6: “United should go under for assaulting that passenger! Fire the entire crew!”
Read the facts. United neeeever touched the passenger. In fact, by all witness accounts, the United flight crew remained calm and pleasant throughout the entire event, never laying hands on the passenger. They followed protocol as required by law. Once law enforcement became involved (also as required by federal protocol), United stepped out of the decision-making process. They had nothing to do with the rest. The passenger was forcibly removed by federal aviation security (the disturbing clip that everyone is talking about) after running back into the secured area after being escorted out once. Once he did that, like it or not, they (law enforcement) were under full discretion of the law to apply necessary force to remove the threat. I’m not saying it’s pretty, but the only one who actually broke a law was the passenger.
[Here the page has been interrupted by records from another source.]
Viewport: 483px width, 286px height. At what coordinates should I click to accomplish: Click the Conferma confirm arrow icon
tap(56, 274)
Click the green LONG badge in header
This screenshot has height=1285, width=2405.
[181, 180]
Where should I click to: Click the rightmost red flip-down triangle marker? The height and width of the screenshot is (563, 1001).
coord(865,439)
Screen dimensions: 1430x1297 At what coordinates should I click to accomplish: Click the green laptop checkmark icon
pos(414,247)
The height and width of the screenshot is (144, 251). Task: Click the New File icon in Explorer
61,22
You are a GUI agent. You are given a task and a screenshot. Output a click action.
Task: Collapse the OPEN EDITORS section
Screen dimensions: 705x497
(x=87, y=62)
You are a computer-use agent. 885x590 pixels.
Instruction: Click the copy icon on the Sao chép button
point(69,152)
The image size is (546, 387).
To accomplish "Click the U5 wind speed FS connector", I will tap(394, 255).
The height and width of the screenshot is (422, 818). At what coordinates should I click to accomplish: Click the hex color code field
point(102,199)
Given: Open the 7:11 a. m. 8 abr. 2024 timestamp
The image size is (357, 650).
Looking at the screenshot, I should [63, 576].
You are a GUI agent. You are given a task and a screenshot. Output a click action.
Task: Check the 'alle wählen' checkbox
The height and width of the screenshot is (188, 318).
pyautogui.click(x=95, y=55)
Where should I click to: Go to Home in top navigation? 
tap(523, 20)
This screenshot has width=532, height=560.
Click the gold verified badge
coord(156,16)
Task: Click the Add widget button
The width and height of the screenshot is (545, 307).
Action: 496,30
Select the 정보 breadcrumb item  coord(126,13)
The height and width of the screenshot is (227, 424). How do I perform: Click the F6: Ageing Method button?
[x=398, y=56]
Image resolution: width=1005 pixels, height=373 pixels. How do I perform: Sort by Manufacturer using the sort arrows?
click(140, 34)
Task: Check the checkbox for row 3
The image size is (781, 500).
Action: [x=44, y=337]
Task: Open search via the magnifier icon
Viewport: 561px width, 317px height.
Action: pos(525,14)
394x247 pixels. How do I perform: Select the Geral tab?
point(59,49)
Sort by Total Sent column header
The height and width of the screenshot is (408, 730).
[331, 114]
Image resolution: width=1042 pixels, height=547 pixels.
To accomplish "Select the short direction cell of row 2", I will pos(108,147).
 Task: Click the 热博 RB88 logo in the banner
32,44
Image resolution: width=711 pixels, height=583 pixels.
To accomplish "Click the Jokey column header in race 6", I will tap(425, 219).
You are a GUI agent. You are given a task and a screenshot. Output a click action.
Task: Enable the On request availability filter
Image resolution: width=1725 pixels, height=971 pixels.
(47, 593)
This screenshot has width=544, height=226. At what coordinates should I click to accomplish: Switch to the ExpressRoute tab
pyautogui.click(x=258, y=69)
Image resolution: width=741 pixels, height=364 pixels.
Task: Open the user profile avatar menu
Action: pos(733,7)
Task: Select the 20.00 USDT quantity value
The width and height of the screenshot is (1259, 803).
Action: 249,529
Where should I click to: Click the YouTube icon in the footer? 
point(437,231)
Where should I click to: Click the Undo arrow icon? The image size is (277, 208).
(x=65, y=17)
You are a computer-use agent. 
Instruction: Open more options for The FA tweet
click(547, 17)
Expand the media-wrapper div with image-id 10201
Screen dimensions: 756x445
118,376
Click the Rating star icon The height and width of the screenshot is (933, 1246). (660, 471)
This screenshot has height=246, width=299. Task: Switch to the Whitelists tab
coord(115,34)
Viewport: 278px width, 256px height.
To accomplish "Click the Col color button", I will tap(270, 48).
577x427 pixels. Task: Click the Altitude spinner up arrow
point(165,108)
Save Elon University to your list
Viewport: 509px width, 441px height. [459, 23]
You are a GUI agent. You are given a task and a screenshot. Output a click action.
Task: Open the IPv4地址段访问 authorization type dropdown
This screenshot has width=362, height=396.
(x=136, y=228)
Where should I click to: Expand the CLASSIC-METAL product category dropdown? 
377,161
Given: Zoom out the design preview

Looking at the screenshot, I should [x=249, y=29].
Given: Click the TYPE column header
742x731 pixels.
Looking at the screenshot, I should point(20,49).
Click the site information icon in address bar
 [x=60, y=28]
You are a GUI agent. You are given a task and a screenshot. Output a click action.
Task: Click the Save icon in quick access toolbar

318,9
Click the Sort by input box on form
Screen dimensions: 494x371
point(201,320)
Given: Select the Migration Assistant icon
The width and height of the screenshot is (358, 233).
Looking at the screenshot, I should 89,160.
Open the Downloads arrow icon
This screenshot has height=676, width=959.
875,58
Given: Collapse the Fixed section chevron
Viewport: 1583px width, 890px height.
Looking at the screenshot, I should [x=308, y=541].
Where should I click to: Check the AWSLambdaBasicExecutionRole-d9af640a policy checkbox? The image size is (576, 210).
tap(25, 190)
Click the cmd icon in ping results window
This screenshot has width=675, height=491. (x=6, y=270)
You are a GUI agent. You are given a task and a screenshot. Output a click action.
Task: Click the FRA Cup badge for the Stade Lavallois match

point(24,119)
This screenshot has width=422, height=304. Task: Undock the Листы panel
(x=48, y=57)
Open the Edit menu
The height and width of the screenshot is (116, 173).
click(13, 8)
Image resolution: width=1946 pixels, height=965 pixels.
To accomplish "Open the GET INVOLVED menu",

There’s a reason for these laws–it’s called 9/11. We can’t have it both ways. But by all means, let’s berate and punish an entire flight crew–in fact thousands of pilots, FA’s, gate attendents, ground crew, etc.–because it makes us all feel a little better.
7: “You piece of **it!”
I get that the passengers were upset, angry, maybe even confused. I get that you are too. After all, media is tossing you out chunks of bloody meat like you’re a pack of starving wolves. But I’m seriously disgusted that the poor must ride crew that had to take those seats after the unfortunate mess that unraveled were verbally abused and threatened. Can you imagine the very uncomfortable position they were in? Then they were demeaned, belittled, threatened. Along with many others all over the internet and airports today. They were and are men and women doing their jobs to feed their families. Just. Like. You. They didn’t have a choice. They didn’t ask for this. They didn’t assault anyone. They are not a corporation; they are individuals who need a job. They are my friends and maybe even my husband. There’s a very fine line between what you despise and becoming what you despise. Many of the comments and actions I have seen perpetrated against United employees cross it. Don’t become what you hate.
Like I said, I know you’re mad at United, but there’s much more to the story than hits the media fan.
I truly hope that this gives you something to chew on and gives you a smidgen more insight into the complexities of aviation. I’m not making excuses. I think there were bad decisions made on both sides. However, I am saying there are always two sides to every story. Make sure you consider them both.
***A correction to the previous article. Mr. Dao was indeed Vietmanese and not Chinese. That quote was verbatim from a comment off the internet. I apology profusely for the confusion.
Angelia (A Pilot Wife)”
What do you think about all of this?